(Problem to work on) Write out exactly, with both ends included, the lines that run from the line containing "Image resolution: width=980" to the end of the entries. Pictures are not part of the answer.

(Listed records)
* * *

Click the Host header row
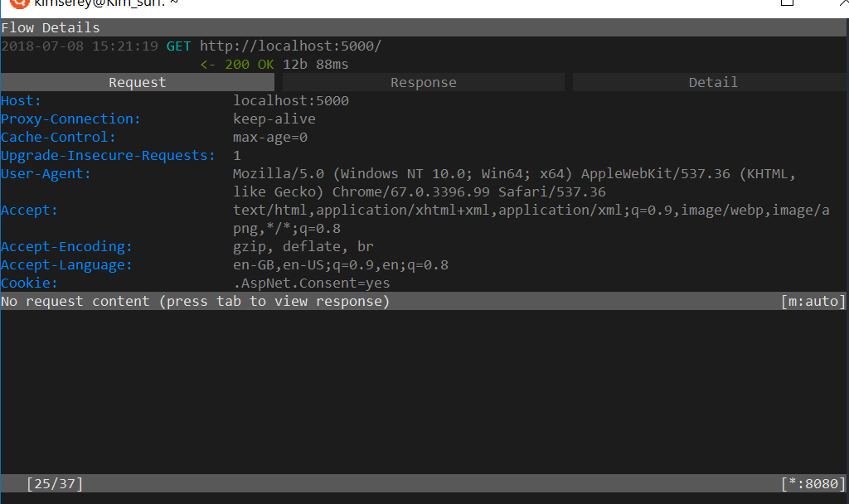The image size is (849, 504). pyautogui.click(x=21, y=101)
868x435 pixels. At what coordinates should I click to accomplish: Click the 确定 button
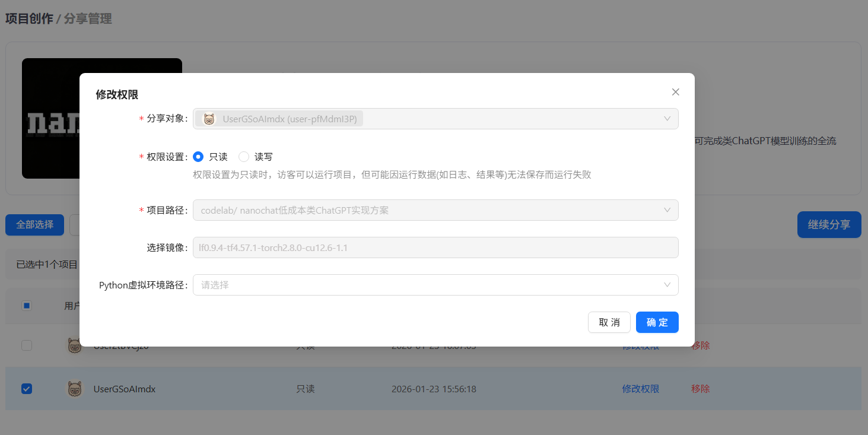click(x=657, y=322)
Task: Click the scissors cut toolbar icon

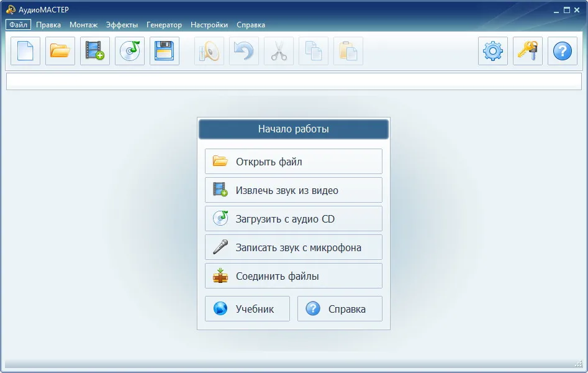Action: click(279, 51)
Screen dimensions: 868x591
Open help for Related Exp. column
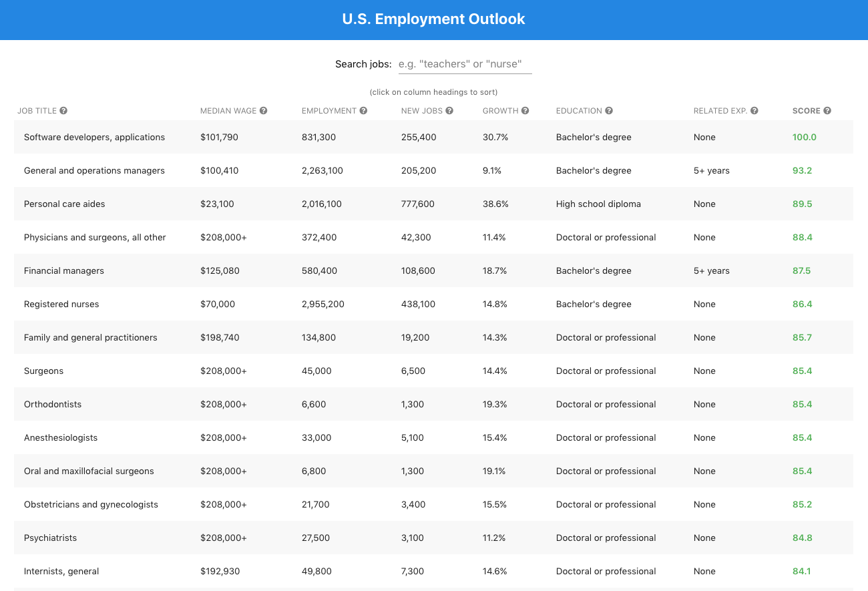[754, 110]
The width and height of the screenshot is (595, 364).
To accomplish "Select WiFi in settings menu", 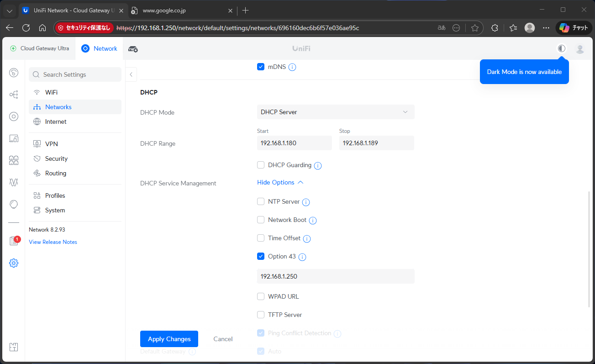I will [51, 92].
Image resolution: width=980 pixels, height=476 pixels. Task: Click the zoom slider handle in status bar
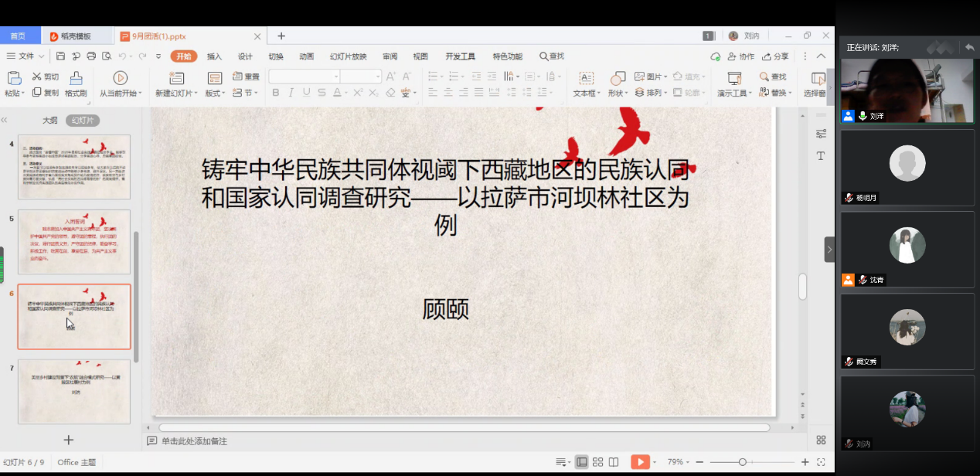pyautogui.click(x=742, y=462)

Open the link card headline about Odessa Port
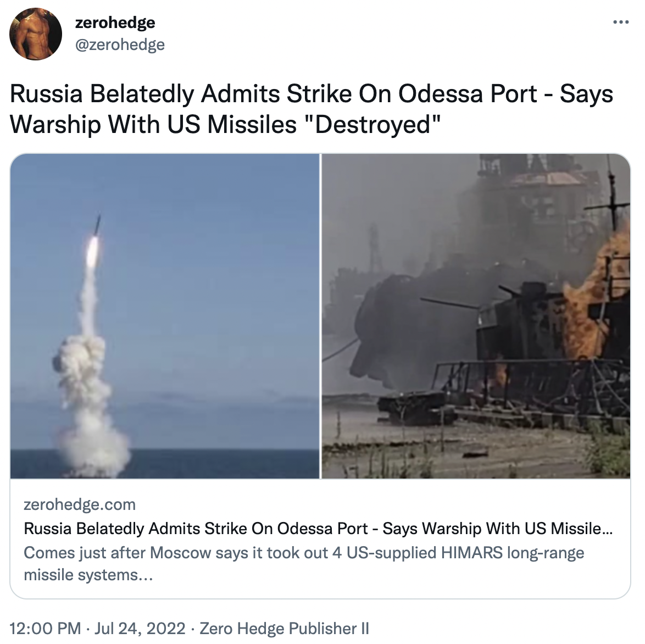(318, 529)
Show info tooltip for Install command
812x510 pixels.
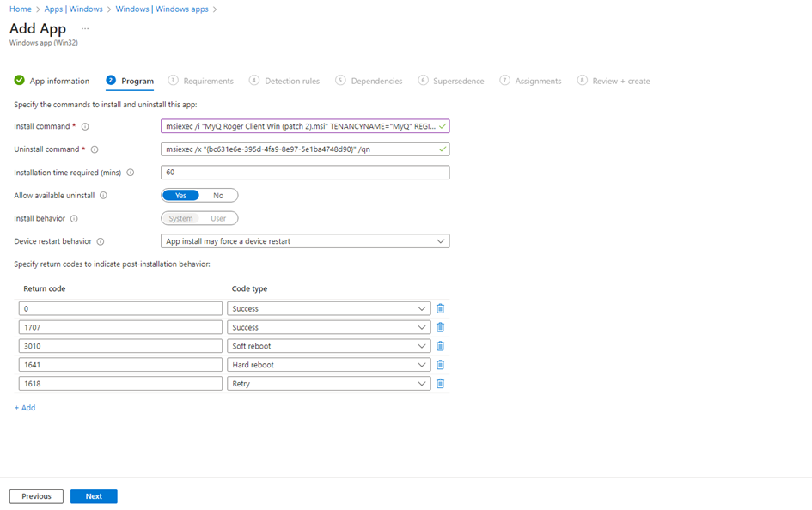85,126
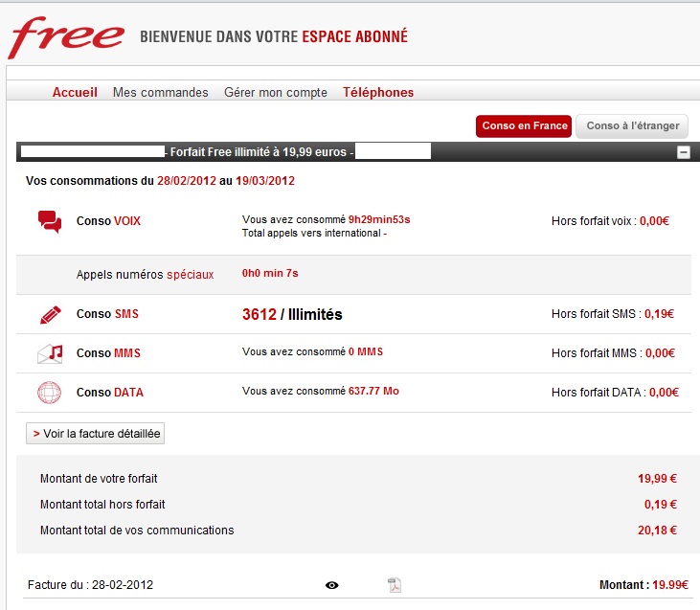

* * *

(Answer to the exercise)
Image resolution: width=980 pixels, height=476 pixels. Task: Click the zoom slider handle in status bar
pyautogui.click(x=742, y=462)

Open the link card headline about Odessa Port
(318, 529)
Show info tooltip for Install command
812x510 pixels.
85,126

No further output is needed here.